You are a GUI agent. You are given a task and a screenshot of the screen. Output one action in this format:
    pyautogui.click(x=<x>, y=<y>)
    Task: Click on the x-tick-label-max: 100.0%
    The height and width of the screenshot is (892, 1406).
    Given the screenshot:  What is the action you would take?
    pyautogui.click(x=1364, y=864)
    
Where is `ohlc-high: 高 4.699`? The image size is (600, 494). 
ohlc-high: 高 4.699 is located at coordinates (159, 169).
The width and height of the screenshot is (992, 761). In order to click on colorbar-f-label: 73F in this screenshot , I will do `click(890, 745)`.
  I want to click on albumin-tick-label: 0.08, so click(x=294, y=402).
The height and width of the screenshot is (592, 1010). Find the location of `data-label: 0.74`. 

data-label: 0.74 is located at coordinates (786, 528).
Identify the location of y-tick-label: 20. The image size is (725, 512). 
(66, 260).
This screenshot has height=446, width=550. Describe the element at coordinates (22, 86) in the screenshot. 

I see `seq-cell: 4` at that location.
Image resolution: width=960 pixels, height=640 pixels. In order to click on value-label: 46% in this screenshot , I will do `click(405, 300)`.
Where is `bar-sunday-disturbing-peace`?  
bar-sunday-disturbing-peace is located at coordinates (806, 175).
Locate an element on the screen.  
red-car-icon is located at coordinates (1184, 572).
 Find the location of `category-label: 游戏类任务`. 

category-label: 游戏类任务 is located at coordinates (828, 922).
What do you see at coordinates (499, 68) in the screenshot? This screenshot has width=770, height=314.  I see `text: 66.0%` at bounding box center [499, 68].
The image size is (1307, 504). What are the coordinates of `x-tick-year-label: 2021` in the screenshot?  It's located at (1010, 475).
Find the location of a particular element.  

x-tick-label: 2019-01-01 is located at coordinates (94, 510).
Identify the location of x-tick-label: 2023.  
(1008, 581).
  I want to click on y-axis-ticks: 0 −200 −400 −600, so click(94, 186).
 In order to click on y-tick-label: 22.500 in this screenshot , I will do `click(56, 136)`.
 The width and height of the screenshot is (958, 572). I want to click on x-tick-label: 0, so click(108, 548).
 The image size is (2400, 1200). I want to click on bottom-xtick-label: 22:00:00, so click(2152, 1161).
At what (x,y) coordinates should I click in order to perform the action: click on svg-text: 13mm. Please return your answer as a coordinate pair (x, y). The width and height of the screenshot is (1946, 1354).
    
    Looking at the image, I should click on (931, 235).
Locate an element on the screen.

_TO DO_.
List the lines of the listing above as a numbered list, starting at the line that contains "The image size is (1307, 504)." and ending at the end of the listing, skipping blank lines.

_RESPONSE FOR THIS EXERCISE_.
1. The image size is (1307, 504). What are the coordinates of `x-tick-year-label: 2021` in the screenshot?  It's located at (1010, 475).
2. Find the location of a particular element.  
3. x-tick-label: 2019-01-01 is located at coordinates (94, 510).
4. Identify the location of x-tick-label: 2023.  
5. (1008, 581).
6.   I want to click on y-axis-ticks: 0 −200 −400 −600, so click(94, 186).
7.  In order to click on y-tick-label: 22.500 in this screenshot , I will do `click(56, 136)`.
8.  The width and height of the screenshot is (958, 572). I want to click on x-tick-label: 0, so click(108, 548).
9.  The image size is (2400, 1200). I want to click on bottom-xtick-label: 22:00:00, so click(2152, 1161).
10. At what (x,y) coordinates should I click in order to perform the action: click on svg-text: 13mm. Please return your answer as a coordinate pair (x, y). The width and height of the screenshot is (1946, 1354).
11.     Looking at the image, I should click on (931, 235).
12. Locate an element on the screen.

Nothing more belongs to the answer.